Microbes use two important transport processes in such situations: active transport and group translocation. Both are energy-dependent processes.
Active transport is the transport of solute molecules to higher concentrations, or against a concentration gradient, with the use of metabolic energy input. Because active transport involves protein carrier activity, it resembles facilitated diffusion in some ways. The carrier proteins or permeases bind particular solutes with great specificity for the molecules transported.
Similar solute molecules can compete for the same carrier protein in both facilitated diffusion and active
transport. Active transport is also characterized by the carrier saturation effect at high solute concentrations
However, active transport differs from facilitated diffusion in its use
of metabolic energy and in its ability to concentrate substances. Metabolic inhibitors that block energy production will inhibit active
transport but will not affect facilitated diffusion (at least for a short time).
1. ATP driven Binding protein transport
Binding protein transport systems or ATP-binding cassette transporters (ABC transporters) are active in bacteria, archaea, and eukaryotes. Usually these transporters consist of two hydrophobic membrane-spanning domains. These are associated with two nucleotide-binding domains on their cytoplasmic surfaces .

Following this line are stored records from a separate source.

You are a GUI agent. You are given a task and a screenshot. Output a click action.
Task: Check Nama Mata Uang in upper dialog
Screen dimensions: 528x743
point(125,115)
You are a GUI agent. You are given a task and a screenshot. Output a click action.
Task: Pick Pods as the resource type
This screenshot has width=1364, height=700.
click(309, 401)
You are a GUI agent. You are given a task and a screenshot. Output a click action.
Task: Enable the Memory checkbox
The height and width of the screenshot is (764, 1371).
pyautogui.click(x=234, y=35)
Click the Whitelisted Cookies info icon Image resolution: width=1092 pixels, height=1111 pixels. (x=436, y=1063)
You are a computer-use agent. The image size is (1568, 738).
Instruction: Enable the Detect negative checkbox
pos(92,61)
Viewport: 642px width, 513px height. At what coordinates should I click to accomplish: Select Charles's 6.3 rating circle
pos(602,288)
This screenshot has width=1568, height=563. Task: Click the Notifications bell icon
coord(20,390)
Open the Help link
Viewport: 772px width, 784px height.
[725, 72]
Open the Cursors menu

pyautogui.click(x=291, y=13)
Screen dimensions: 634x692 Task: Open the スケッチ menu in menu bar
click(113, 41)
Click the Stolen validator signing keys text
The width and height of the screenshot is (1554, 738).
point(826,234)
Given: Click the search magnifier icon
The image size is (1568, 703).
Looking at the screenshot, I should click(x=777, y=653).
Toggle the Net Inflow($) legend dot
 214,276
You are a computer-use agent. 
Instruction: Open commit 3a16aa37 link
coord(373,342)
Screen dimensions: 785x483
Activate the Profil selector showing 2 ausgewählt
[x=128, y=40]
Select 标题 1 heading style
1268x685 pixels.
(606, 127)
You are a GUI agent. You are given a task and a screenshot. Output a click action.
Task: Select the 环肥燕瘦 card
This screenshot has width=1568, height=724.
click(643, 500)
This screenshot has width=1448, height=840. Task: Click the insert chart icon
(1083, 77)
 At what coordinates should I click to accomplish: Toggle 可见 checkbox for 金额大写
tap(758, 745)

The membrane-spanning domains form a pore in the membrane and the nucleotide-binding domains bind and hydrolyze ATP to drive uptake.
ABC transporters use substrate binding proteins, which are located in the periplasmic space of gram-negative bacteria or are attached to membrane lipids on gram-positive plasma membrane. These binding proteins, bind the molecule to be transported and then interact with the membrane transport proteins to move the solute molecule inside the cell.
ABC Transporter Function.
(1) The solute binding protein binds the substrate to be transported and approaches the ABC transporter complex.
(2) The solute binding protein attaches to the transporter and releases the substrate, which is moved across the membrane with the aid of ATP hydrolysis.
E. coli transports a variety of sugars (arabinose, maltose, galactose, ribose) and amino acids (glutamate, histidine, leucine) by
this mechanism.
Substances entering gram-negative bacteria must pass through the outer membrane before ABC transporters and other active transport systems can take action. There are several ways in which this is done.
- When the substance is small, a generalized porin protein such as OmpF can be used
- larger molecules require specialized porins.
- In some cases (e.g., for uptake of iron and vitamin B12),
specialized high-affinity outer membrane receptors and
transporters are
used.
Eucaryotic ABC transporters are sometimes of great medical
importance. Some tumor cells pump drugs out using these transporters.
Cystic fibrosis results from a mutation that inactivates an ABC
transporter that acts as a chloride ion channel in the lungs.